---------- Provided passage ----------

An anonymous reader shares a report: Bay Area prosecutors were trying to prove that a man arrested during a prostitution sting was guilty of pimping charges, and among the evidence was a series of Instagram DMs (direct messages) he'd allegedly sent to a woman. One read: "Teamwork make the dream work" with high heels and money bag emoji placed at the end. Prosecutors said the message implied a working relationship between the two of them. The defendant said it could mean he was trying to strike up a romantic relationship. Who was right?

Emoji are showing up as evidence in court more frequently with each passing year. Between 2004 and 2019, there was an exponential rise in emoji and emoticon references in US court opinions, with over 30 percent of all cases appearing in 2018, according to Santa Clara University law professor Eric Goldman, who has been tracking all of the references to "emoji" and "emoticon" that show up in US court opinions. So far, the emoji and emoticons have rarely been important enough to sway the direction of a case, but as they become more common, the ambiguity in how emoji are displayed and what we interpret emoji to mean could become a larger issue for courts to contend with.

57 of 118 comments (clear)

  1. Plural Form by Kunedog · · Score: 2

    Whoa, whoa, stop right there. Is "emoji" also the plural of "emoji"?

    1. Re:Plural Form by ELCouz · · Score: 1

      Emojis also accepted as plurial form.

    2. Re:Plural Form by pezezin · · Score: 1

      It's a Japanese word, and Japanese doesn't have grammatical number, so... maybe.

    3. Re:Plural Form by mrbester · · Score: 2

      It's the Spinal Tap version of more plural, specifically 1 pluraller (in lowercase Roman numerals).

      --
      "Wait. Something's happening. It's opening up! My God, it's full of apricots!"
    4. Re:Plural Form by Highdude702 · · Score: 1

      There's 2 answers to that. The bread fork or the jam fork. They both work!

    5. Re:Plural Form by Anonymous Coward · · Score: 1

      The English translation is "Jism Splash" ...

  2. How do courts deal with other ambiguous speech? by Anonymous Coward · · Score: 1

    Do that with emojis too.

    "The defendant looked at her like the surprised Pikachu meme." "Lawyers to the bench, now!"

    1. Re:How do courts deal with other ambiguous speech? by jellomizer · · Score: 3, Interesting

      I think the problem is that emojis are even more ambiguous because the images may be very context sensitive. The High Heals and Dollar signs. Is that asking for money for shoes, asking someone to dress up and bring some extra cash, or a sign for prostitution.

      --
      If something is so important that you feel the need to post it on the internet... It probably isn't that important.
    2. Re:How do courts deal with other ambiguous speech? by thegarbz · · Score: 1

      An emoji is nothing more than an extension of a poorly written paragraph. Its ambiguity stems from you reading it in isolation.

      In this case it's ambiguity also stems from the preceding sentence: "Teamwork make the dream work" which contains precisely zero information to make any judgement on the topic at hand. The emoji isn't the problem here.

---------- Data provided ----------

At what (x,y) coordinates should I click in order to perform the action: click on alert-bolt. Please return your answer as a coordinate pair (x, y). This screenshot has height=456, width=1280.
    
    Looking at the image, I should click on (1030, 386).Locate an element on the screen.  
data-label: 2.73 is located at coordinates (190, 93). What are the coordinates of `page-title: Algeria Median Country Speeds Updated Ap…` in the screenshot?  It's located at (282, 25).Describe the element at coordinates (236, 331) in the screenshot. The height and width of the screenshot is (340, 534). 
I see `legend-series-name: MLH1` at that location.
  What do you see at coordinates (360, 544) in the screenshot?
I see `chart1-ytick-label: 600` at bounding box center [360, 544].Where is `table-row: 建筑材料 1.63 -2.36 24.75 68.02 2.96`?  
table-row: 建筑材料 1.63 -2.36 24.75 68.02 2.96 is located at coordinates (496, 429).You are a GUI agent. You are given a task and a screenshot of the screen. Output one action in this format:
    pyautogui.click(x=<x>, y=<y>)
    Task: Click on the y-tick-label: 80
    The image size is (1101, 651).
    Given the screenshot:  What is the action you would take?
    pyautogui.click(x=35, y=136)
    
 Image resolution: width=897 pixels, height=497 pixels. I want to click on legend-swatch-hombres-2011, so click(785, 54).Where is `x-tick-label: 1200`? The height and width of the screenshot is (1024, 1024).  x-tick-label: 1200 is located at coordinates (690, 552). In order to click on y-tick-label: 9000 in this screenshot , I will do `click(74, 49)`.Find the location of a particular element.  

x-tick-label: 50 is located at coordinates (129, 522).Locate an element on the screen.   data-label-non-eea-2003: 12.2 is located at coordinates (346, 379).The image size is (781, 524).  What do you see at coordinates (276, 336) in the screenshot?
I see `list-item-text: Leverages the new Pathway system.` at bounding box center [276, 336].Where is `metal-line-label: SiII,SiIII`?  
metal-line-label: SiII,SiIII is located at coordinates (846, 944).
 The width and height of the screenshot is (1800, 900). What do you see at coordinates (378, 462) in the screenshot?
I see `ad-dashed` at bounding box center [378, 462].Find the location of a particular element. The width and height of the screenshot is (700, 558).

----------

◆ Work required
Reproduce the emoji discussion starting at "2. Re:Plural Form" and ending at "They both work!", switching "apricots" to "peaches" wherever it occurs in that span.

◆ Solution to the problem
2. Re:Plural Form by pezezin · · Score: 1

      It's a Japanese word, and Japanese doesn't have grammatical number, so... maybe.

    3. Re:Plural Form by mrbester · · Score: 2

      It's the Spinal Tap version of more plural, specifically 1 pluraller (in lowercase Roman numerals).

      --
      "Wait. Something's happening. It's opening up! My God, it's full of peaches!"
    4. Re:Plural Form by Highdude702 · · Score: 1

      There's 2 answers to that. The bread fork or the jam fork. They both work!